The second victim, McLendon, of Lansdowne Boulevard, was indicted by a Mahoning County grand jury on a charge of illegal gun possession and improperly handling a gun in a motor vehicle in 2008, and in July he was arrested and charged with receiving stolen property.
After releasing the names of both men, police still had no suspects.
According to reports, McLendon ran to a nearby apartment to call for help. Police said when they arrived, McLendon, wearing a blood-soaked tank top, told them that a black man whom he did not know had fired shots into the car.
Witnesses also told police that a man fled in a small white vehicle, and police are not certain if anyone was in the vehicle waiting for the man. Police said a motive for the shooting is unclear.
Anyone with information about the shooting is asked to call Austintown police at 330-799-9721.
Reports stated that police searched Wellington’s apartment, after the police chief climbed in a window to open the door because the manager’s master set of keys did not work. They found drug paraphernalia.
Gavalier said no drugs were found in the apartment that Wellington shared with his girlfriend, who was not home at the time of the shooting.
Dockry said violent crime is not common at the apartments.
“We’ve been very fortunate that we’re without serious problems,” he said.
Dockry said the apartment complex has a gate staff at the main entrance that works variable hours and roving security guards. If residents see anything suspicious, they are advised to call Austintown police, he said.

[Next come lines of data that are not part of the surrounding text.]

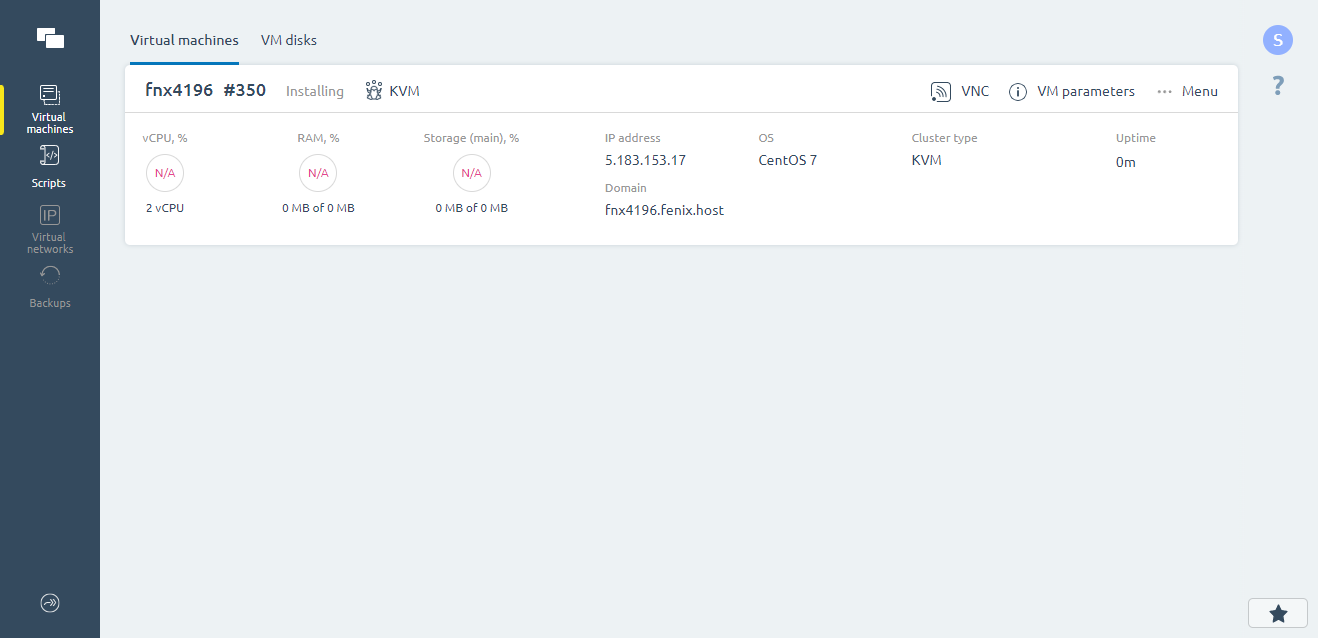1318x638 pixels.
Task: Click the KVM cluster icon label
Action: tap(392, 91)
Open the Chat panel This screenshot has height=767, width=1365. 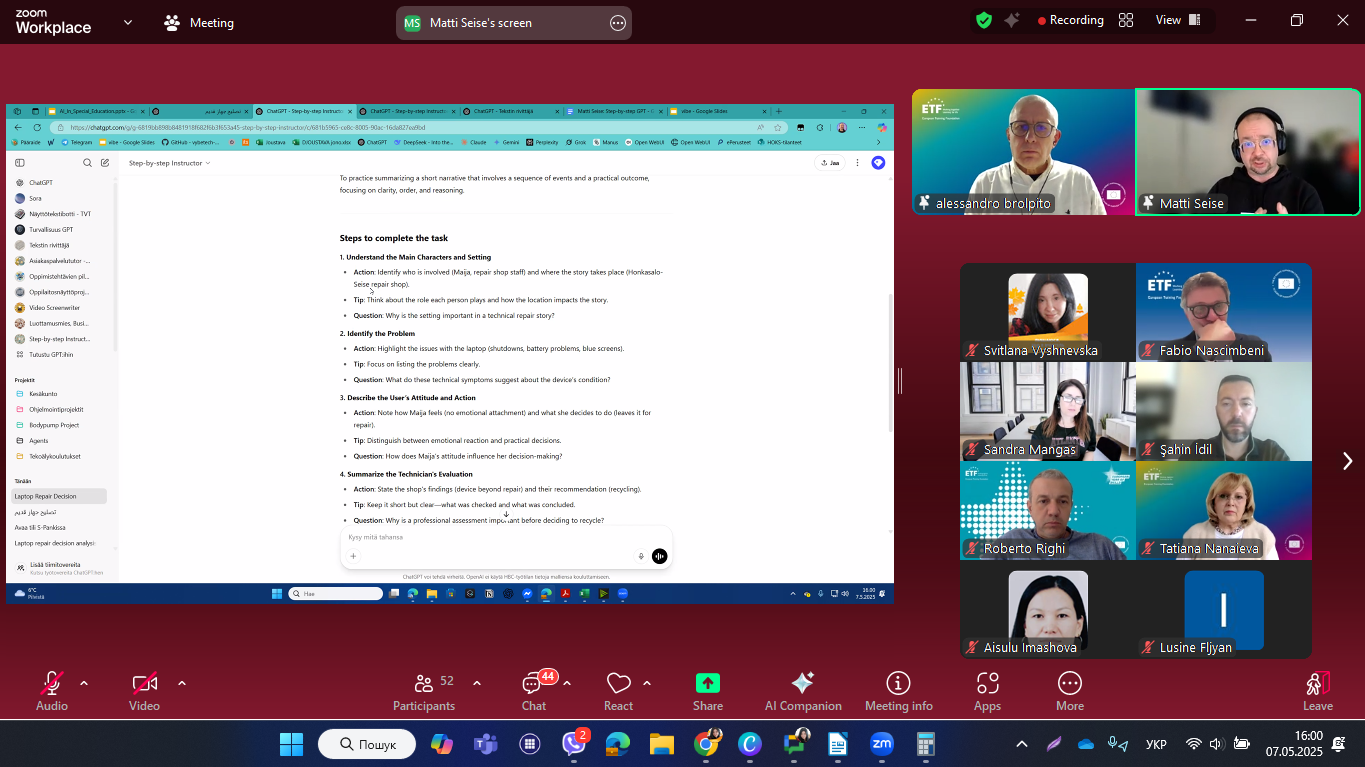[533, 691]
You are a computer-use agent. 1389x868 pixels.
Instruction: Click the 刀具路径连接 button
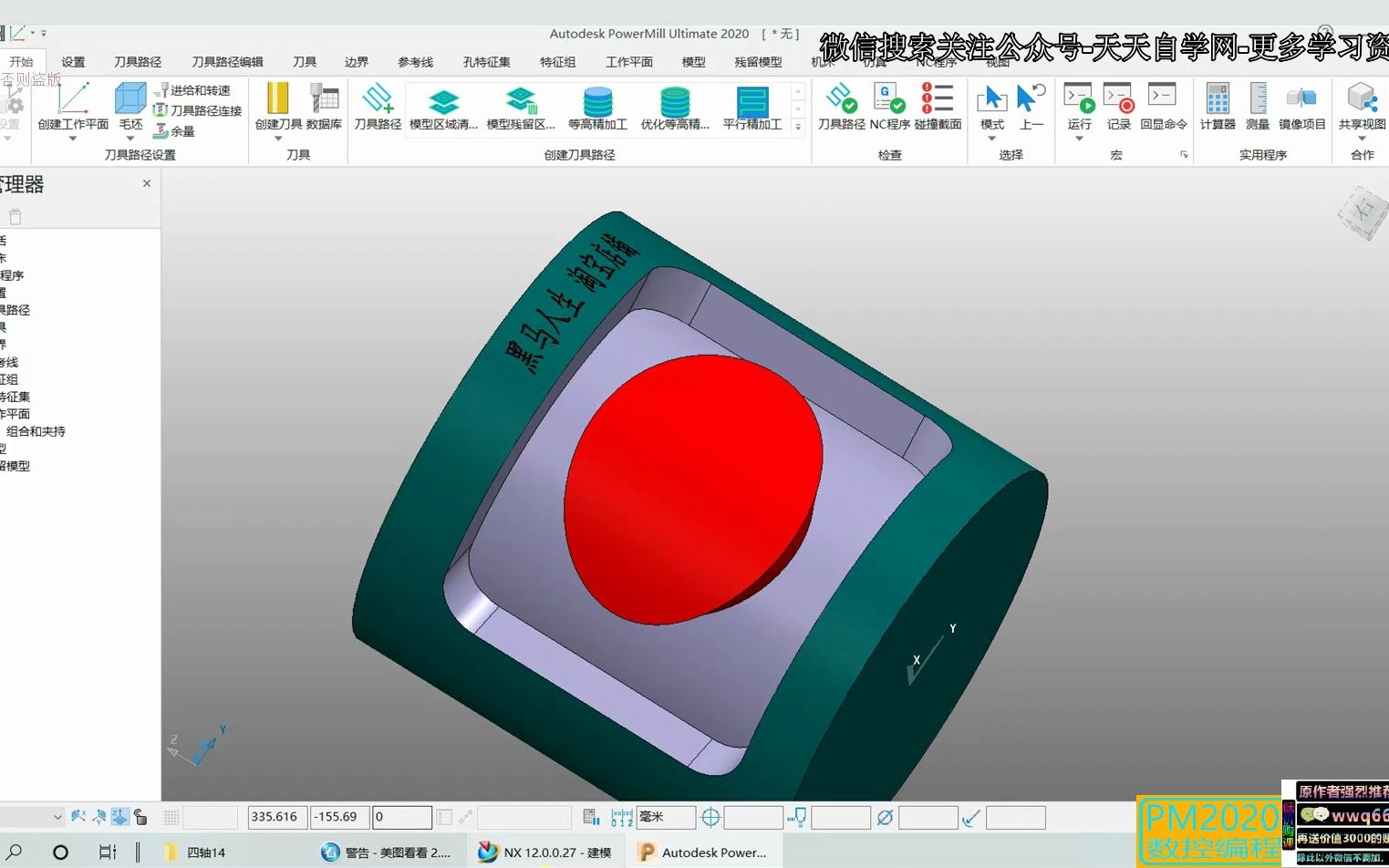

One resident of the apartment complex, who lives on the first floor of Wellington’s apartment building, said she was “totally shocked” by the shooting. The woman and her husband had lived in the apartment complex for three years, moved to another apartment and returned to Westchester in October.
“We were hanging curtains, and it sounded like someone was banging on the door,” she said. “I opened the door, didn’t see anybody and went about hanging curtains.”

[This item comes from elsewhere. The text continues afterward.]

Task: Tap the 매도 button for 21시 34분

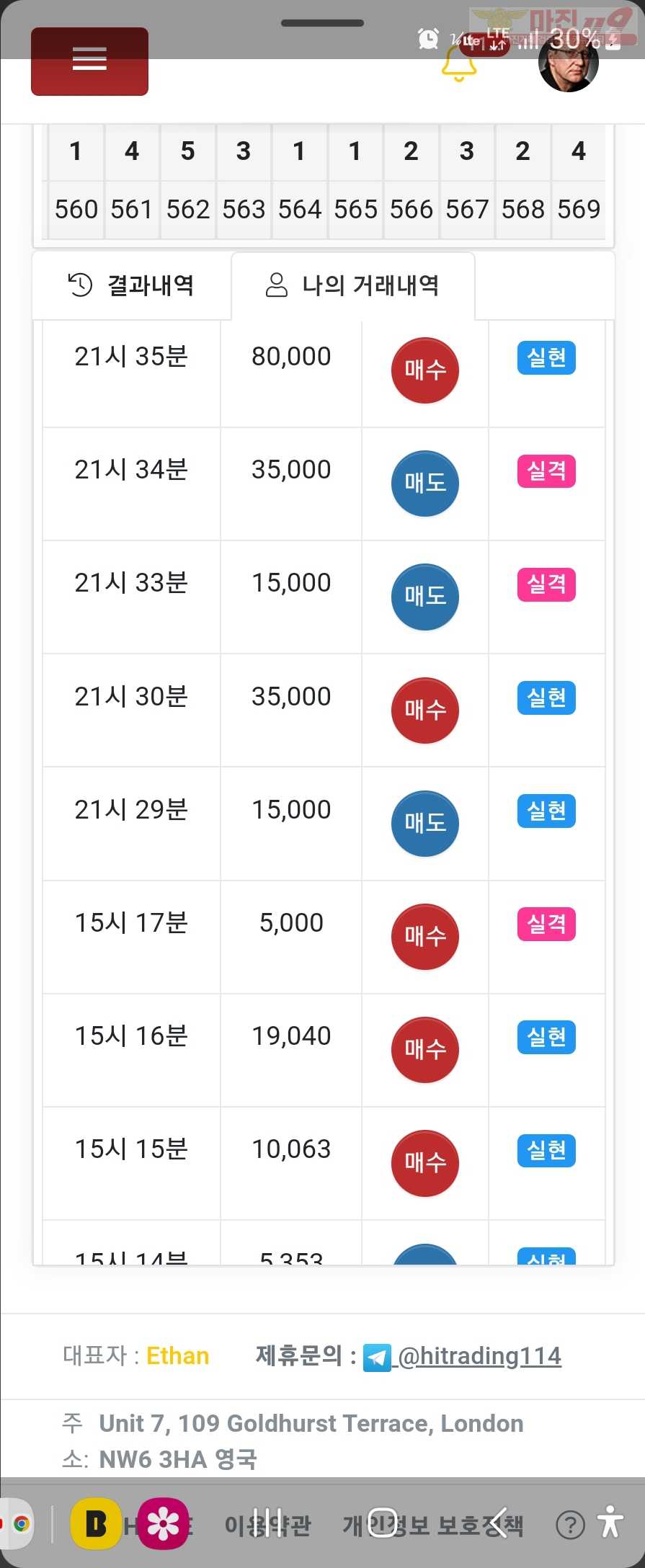Action: coord(425,484)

Twenty minutes later, as she and her husband were putting up Christmas decorations, police arrived and she learned the sound was actually gunshots. She said she did not know the victim, but neighbors told her that he had moved in around the time she and her husband had.
“It’s a terrible tragedy, but I don’t think I feel unsafe. I feel like it could happen anywhere, and I feel bad for the families,” she said.

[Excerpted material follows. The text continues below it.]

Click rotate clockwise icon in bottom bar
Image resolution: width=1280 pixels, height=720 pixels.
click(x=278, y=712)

In February 2004, the apartments were the scene of the stabbing of a 7-year-old girl. One month later, a grand jury indicted the girl’s grandmother Mildred Battles, then 74, on charges of attempted murder and felonious assault.
Battles was declared mentally incompetent to stand trial in May 2004 and sent to Northcoast Behavioral Healthcare in the Cleveland area for treatment. She can be tried if her competency is restored within 10 years of her indictment, according to a previous Vindicator story.